1.3 Aerospace and Aeronautical Systems



ENCIT2012-148 STABILITY AND CONTROL OF AN UNMANNED AERIAL VEHICLE FOR AERIAL PHOTOGRAPHY USING ANALYTICAL AND NUMERICAL METHODS - PDF

Welberth Douglas Nascimento, Manuel Nascimento Júnior, UnB, Brazil

Abstract: This current work aims at analyzing the stability and control of a short range unmanned aerial vehicle (UAV) with an imaging system. The vortex lattice method and the lifting line theory will be applied in order to estimate aerodynamic characteristics of the airplane. Data in trimmed flight will be obtained by means of simulations using the vortex lattice method; and the dynamic model of the airplane will be built based on results from these simulations.

Keywords:Stability; Control; UAV.

Presentation Schedule: NO PRESENTATION.




ENCIT2012-002 SIMULATION OF ABLATION WITH TWO MOVING FRONTS IN A ROCKET TPS VIA AN INTERFACE TRACKING METHOD - PDF

Humberto Araujo Machado, IAE, Brazil

Abstract: Space and sub-orbital vehicles reach high velocities within atmosphere, about 100 km over Earth's surface.

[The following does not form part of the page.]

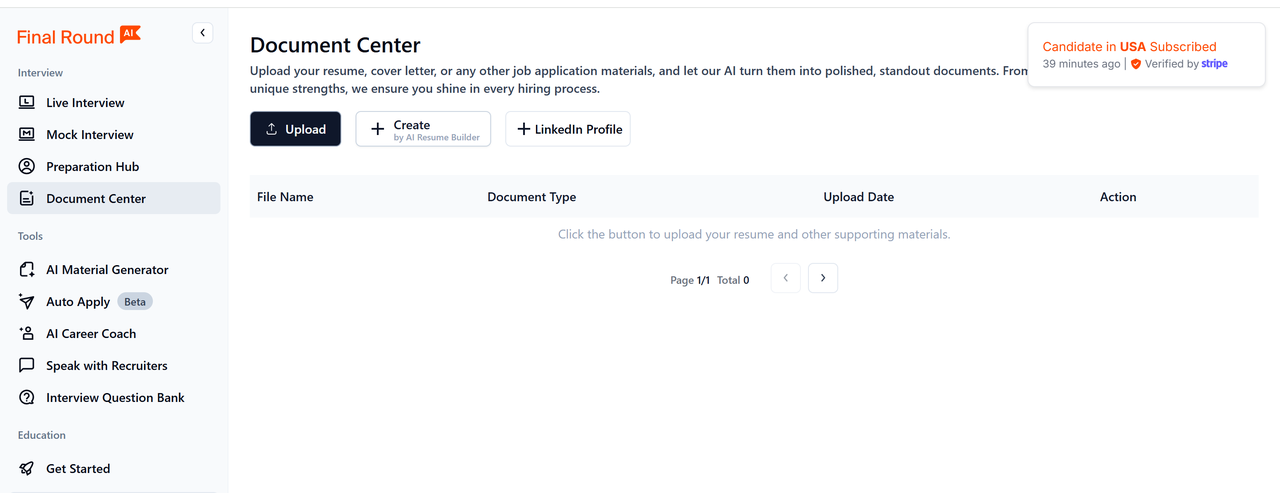Open the Document Center menu item
The width and height of the screenshot is (1280, 493).
click(96, 199)
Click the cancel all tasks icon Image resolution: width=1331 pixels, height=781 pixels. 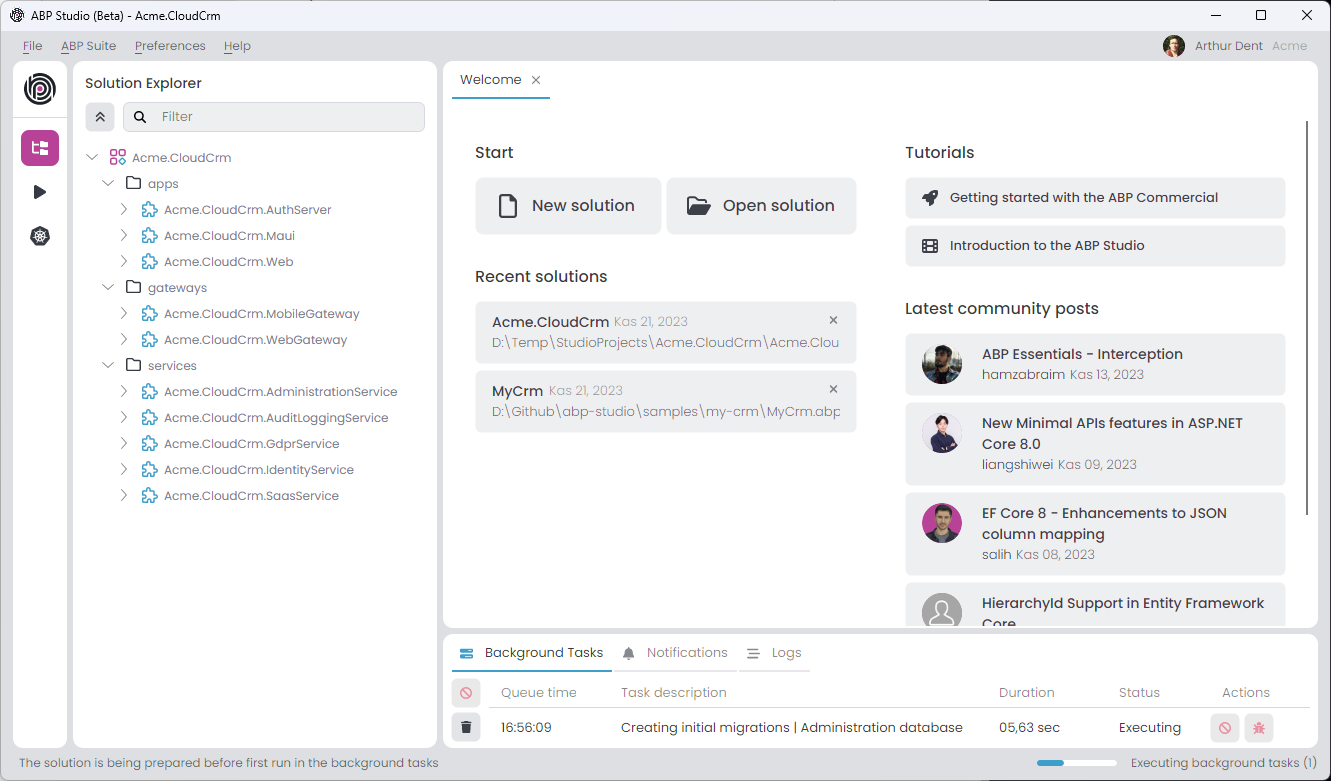[466, 693]
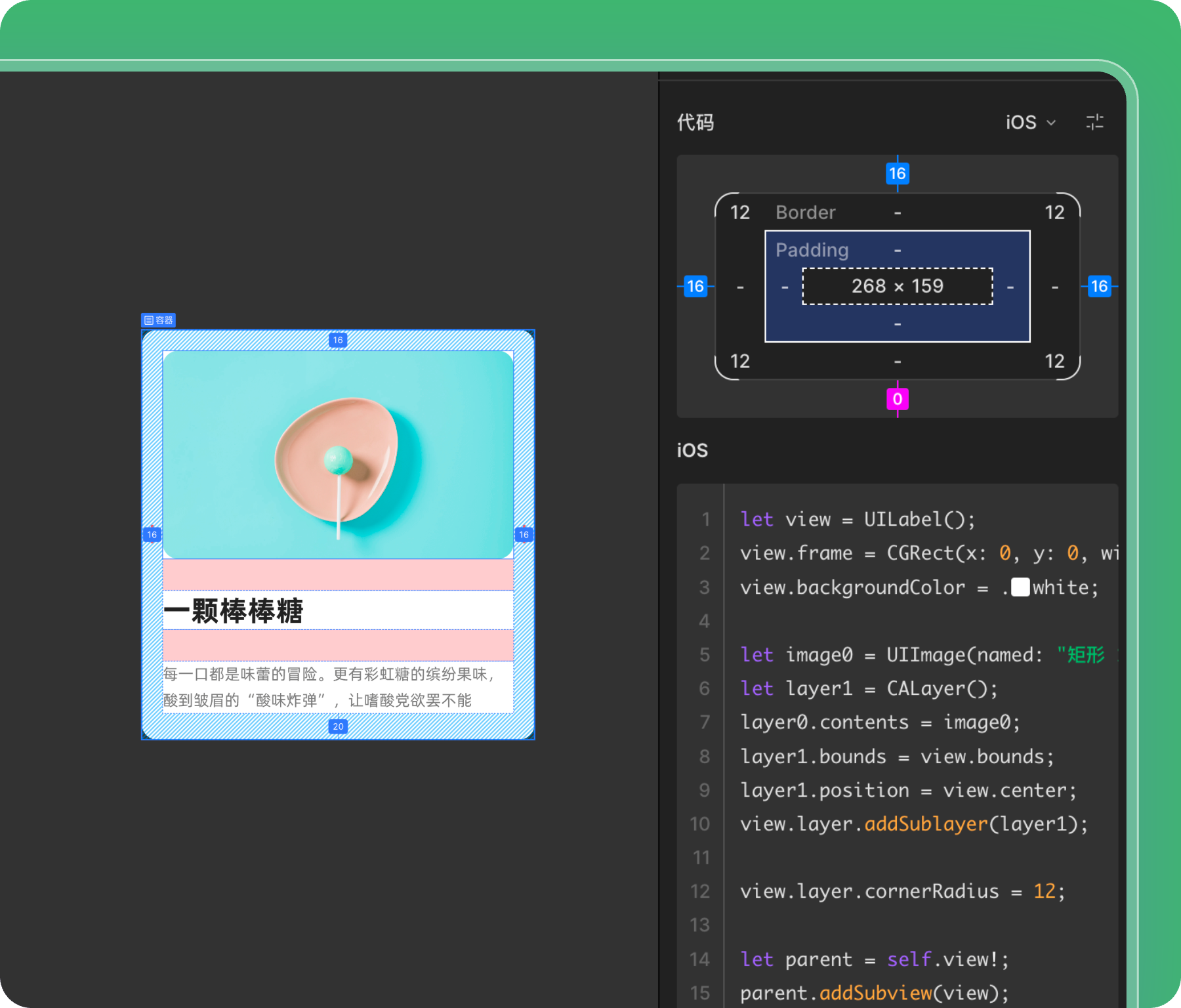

Such high velocities result in aerodynamic heating and air temperature surpasses 2000o C at the stagnation point. Besides the effects of high temperatures on the mechanical behavior of the structure and on-board devices, it is mandatory to preserve the payload, by using an efficient TPS (Thermal Protection System). Along the years ablative materials have been effectively used as TPS of space vehicles. In order to obtain the temperature profile and the heat load, the energy conservation equation has to be solved, along the moving boundary problem concerned to the ablation process. The coupling between the heat transfer processes in the surface and within the layers represent an additional difficult. A common approach is to consider the heat conduction as one-dimensional, in the normal direction relative to the local surface. However, such hypothesis becomes inaccurate as temperature gradients in the tangential direction, change of material or a great thickness variation occur. In this work, the computational simulation of the ablative process in the vicinity of the stagnation point during the flight of VSB-30 sounding rocket via an interface tracking method is presented, taking into account the effects of the two-dimensional conduction in the wall layers. The ablative model considers the presence of two simultaneous moving fronts, the pyroyisis and char fronts. Such procedure will allow a more accurate dimensioning of the TPS, contributing for project optimization.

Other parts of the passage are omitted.